Chatine cursed the thick haze that was constantly swirling around her brain, keeping her thoughts blurry, keeping her stupide. She shut her eyes tight, trying to push her way through the fog—both the one in her memory and the one that was holding her mind hostage. Until the jagged, fragmented pieces of that day in Montfer finally started to take shape and fuse together.
Mabelle was Vangarde.
This man was one of her operatives. And he had just staged a fight to slip something into the pocket of another prisoner. Something he’d obviously brought from Laterre and smuggled onto Bastille.
Chatine had gotten it all wrong. She’d misread the signs from the start. The rolled-up sleeves, the long hair, the lack of eye contact and acknowledgement.
The Vétérans weren’t just some random group of old prisoners. They were the Vangarde. They’d infiltrated Bastille, getting jobs in the kitchen, and the Med Center, and the morgue. They’d been here for years, maybe even as far back as the Rebellion of 488.
And now, they were planning something.
- CHAPTER 9 - MARCELLUS
THE THREE ARTIFICIAL SOLS WERE setting in the TéléSky outside, and the last of their golden light cast shimmering, glowing shafts across General Bonnefaçon’s office. Marcellus couldn’t help but think they looked like gleaming prison bars, slashing their way through the room.
Flicking his eyes across the vast, wood-paneled study, Marcellus scrutinized every light fixture, every nook and dark corner, every First World relic lining the shelves. He zeroed in on a promising-looking lamp on the general’s desk, but then ruled it out a second later.
Too close to his eyeline.
“Your move, Marcellus.” His grandfather’s deep voice pulled Marcellus’s attention back to the center of the room until he was staring directly at his grandfather, sitting in the leather chair across from him, hands steepled under his chin. The general’s dark brows were furrowed in concentration and his eyes looked flat and hard, like two shards of unbreakable rock, as he studied the three-tiered game board between them.

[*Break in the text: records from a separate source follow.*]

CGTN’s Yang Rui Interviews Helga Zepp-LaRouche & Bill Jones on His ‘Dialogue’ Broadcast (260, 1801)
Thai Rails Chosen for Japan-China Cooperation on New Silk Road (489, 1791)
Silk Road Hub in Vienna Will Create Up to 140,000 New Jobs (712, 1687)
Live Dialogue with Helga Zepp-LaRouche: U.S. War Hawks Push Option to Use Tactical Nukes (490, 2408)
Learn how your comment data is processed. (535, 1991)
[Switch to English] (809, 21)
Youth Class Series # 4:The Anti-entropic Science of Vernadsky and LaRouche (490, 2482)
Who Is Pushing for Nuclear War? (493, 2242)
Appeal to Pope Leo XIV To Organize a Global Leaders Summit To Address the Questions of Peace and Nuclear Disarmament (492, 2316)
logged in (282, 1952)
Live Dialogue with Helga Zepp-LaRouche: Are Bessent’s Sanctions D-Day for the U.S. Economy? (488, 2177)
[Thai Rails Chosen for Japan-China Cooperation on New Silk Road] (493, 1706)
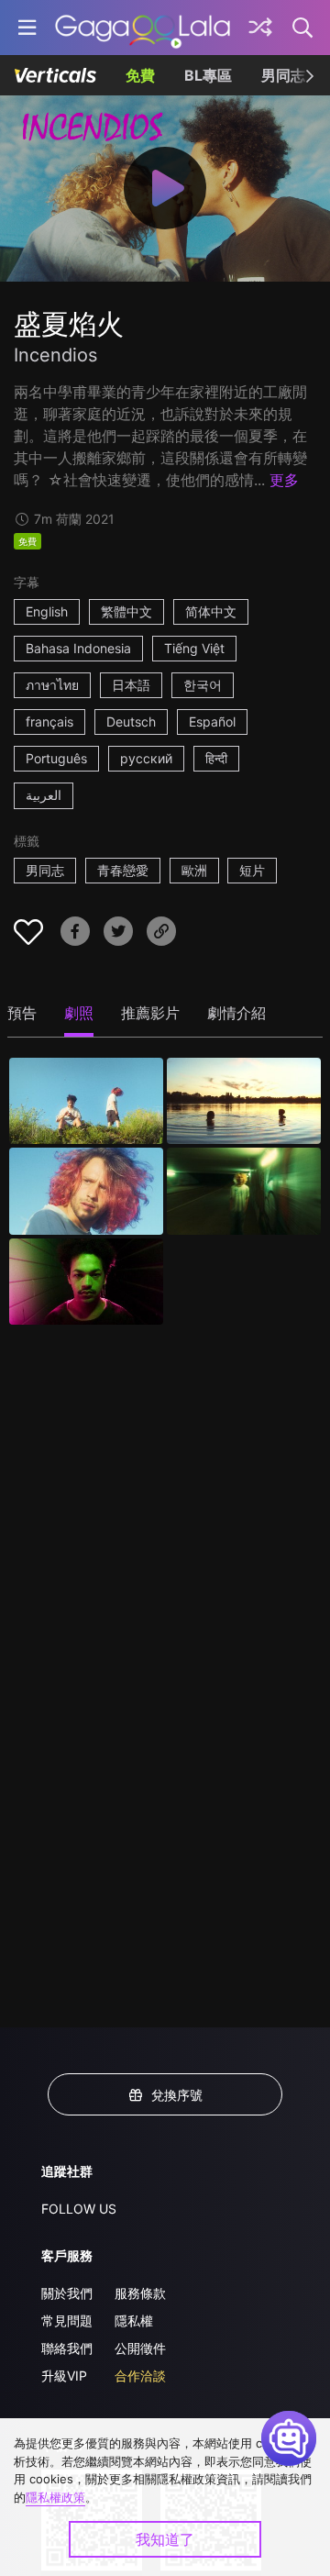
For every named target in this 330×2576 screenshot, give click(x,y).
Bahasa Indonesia (78, 648)
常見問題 (67, 2320)
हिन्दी (216, 758)
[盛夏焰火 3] (86, 1191)
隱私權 (134, 2320)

Looking down, Marcellus noticed that the general had pushed one of his infanterie pieces toward Marcellus’s troop of unarmed peasants. Without a moment’s hesitation, Marcellus moved one of his own infanterie pieces in to protect the peasants. Then, once he was certain his grandfather’s attention was still locked on the game, Marcellus let his gaze return to the room, discerningly rejecting one potential hiding place after another.
Too big.
Too small.
Too risky.
For a moment, he really liked the look of the great twisting, forked horns on the head of the First World beast that hung on the wall. But then—after gauging their distance from his grandfather’s desk, where the general conducted most of his business—Marcellus quickly decided it was too far away. To have any hope of finding out what kind of weapon his grandfather was developing, the listening device had to be closer to the action.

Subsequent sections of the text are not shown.